Ада, или Эротиада - страница 12
Вану Вину суждено было открыть для себя в годы своего страстного увлечения террологией, считавшейся тогда разделом психиатрии, — что даже наиглубочайшие мыслители, такие истинные философы, как Пэр Чузский и Сапатер Аардваркский, расходились в вопросе о возможности существования где-то «искажающего зеркала нашей исказившейся планеты», как красиво и остроумно высказался один ученый-схоласт, пожелавший остаться неизвестным. (Гм! Спорно! Спорно! как говаривала Гавронскому бедняжка мадемуазель Л. — Рукою Ады.)
Одни утверждали, что несоответствия и «обманчивые наложения» между двумя мирами слишком часты и так тесно переплелись с последующими событиями, что не избежать привнесения некоторой банальности восприятия в теорию изначальной тождественности; но были и такие, кто возражал: расхождения лишь подтверждают, что тому, иному, миру присуща живая органическая реальность; идеальное сходство скорее говорит о зеркальном отражении, а отражение — не самовыражение; две шахматные партии при одном и том же дебюте и конечном ходе на одной доске и в двух головах могут иметь бесконечное количество вариаций на любой промежуточной стадии своих неизбежно сольющихся развитий.
Скромный повествователь обязан напомнить обо всем этом тому, кто перечитывает эту книгу, так как в апреле (мой любимый месяц) 1869 года (прямо скажем, не год чудес) в День Святого Георгия>{13} (согласно сентиментальным воспоминаниям мадемуазель Ларивьер) Демон Вин женился на Акве Вин — из презрения и жалости, как нередко в жизни бывает.

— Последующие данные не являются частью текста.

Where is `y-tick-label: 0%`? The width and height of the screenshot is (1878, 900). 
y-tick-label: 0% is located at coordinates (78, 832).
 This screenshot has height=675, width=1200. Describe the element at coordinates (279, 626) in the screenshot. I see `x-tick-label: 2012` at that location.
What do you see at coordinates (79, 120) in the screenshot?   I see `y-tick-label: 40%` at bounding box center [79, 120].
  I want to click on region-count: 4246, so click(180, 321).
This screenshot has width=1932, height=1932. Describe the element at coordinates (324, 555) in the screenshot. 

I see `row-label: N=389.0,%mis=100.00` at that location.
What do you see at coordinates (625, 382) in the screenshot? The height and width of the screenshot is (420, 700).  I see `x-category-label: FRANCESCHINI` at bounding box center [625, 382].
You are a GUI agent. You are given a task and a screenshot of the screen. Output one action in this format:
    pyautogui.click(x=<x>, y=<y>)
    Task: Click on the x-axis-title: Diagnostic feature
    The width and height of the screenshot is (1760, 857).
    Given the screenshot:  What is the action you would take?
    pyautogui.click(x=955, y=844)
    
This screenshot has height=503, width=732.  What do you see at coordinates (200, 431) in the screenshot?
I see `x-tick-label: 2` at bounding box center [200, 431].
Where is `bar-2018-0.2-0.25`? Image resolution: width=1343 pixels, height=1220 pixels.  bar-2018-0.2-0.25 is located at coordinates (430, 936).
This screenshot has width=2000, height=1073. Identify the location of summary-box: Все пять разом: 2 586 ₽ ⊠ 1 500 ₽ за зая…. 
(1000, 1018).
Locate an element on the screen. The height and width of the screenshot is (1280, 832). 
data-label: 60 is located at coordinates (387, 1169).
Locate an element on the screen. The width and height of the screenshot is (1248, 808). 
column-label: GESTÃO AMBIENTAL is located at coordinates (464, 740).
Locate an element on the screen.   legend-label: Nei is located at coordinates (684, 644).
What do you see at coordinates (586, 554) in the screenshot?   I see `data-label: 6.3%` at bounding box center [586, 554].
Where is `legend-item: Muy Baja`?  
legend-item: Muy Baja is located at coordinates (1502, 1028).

Были ли эти чувства сдобрены чем еще? Марина в своей извращенности и из тщеславия утверждала в постели, что чувства Демона, должно быть, подогреты своеобразным «инцестным» (чтобы это ни значило) наслаждением (в смысле французского plaisir, которое, вдобавок, отдается сильным подрагиванием в крестце), когда он ласкал, смаковал, нежно раздвигал и осквернял, не будем говорить как, но восхитительно, плоть (une chair), являющуюся одновременно и плотью жены, и плотью любовницы, эти слитые воедино, ликующие прелести разделенной субстанции, Аквамарины в едином образе и в двух лицах, этого миража в эмирате, двуликого сердолика, вакханалию аллитераций эпителия.
Надо сказать, что Аква была не так хороша и гораздо более не в своем уме, нежели Марина. Четырнадцать лет несчастливого замужества стали для нее сперва прерывистой, а затем сплошной полосой пребываний в разных санаториях. Помечая эти биваки Аквы в ее Войне Миров, можно было бы довольно густо утыкать эмалевыми флажками с красным крестом небольшую карту европейской части Британского Содружества — скажем, от Ското-Скандинавии до Ривьеры, Алтаря и Палермонтовии, а также большую часть США, от Эстотии и Канадии до Аргентины. Одно время у нее были планы обрести хоть крохотку здоровья («умоляю, вместо сплошной черноты — хотя бы серого, чуть-чуть!») в таких англо-американских протекторатах, как Балканы и Индии, и, возможно, попытать счастья на двух южных континентах, подпадающих под наше совместное владение. Разумеется Татария, эта изолированная Геенна, простиравшаяся в то время от Балтийского и Черного морей до Тихого океана, туристам была недоступна, хотя названия «Ялта» и «Алтын-Таг»>{14} притягивали странностью созвучий… Однако воистину прибежищем для Ады явилась Терра Прекрасная, и именно туда, верила она, суждено ей умчаться после смерти на длинных стрекозьих крыльях. Ее жалкие письмишки из приютов для душевнобольных порой имели такую подпись: «Мадам Щемящих Звуков».
После первого сражения с безумием в Экс-ан-Вале Аква возвратилась в Америку, и там ее постиг жестокий удар как раз в ту пору, когда Вана еще кормила грудью глупенькая, молоденькая, почти что ребенок, кормилица Руби Блэк, негритяночка, которой также было суждено распроститься с рассудком: ибо все любящее и все хрупкое, что приходило с Ваном в соприкосновение (затем последует Люсетт, вот и еще один пример), тотчас, не будучи усилено отцовской демонической кровью, обрекалось на муки и горести. Акве не было еще и двадцати, когда врожденная ее экзальтированность стала принимать нездоровые формы. Хронологически начальная стадия ее душевного расстройства совпадает с первым десятилетием Великой Ревальвации, и хотя для безумия у Аквы вполне могла быть и иная причина, статистика свидетельствует, что эта Великая, а кое для кого Невыносимая, Ревальвация вызвала к жизни гораздо больше умопомрачения, чем даже чрезмерное пристрастие к религии в средние века.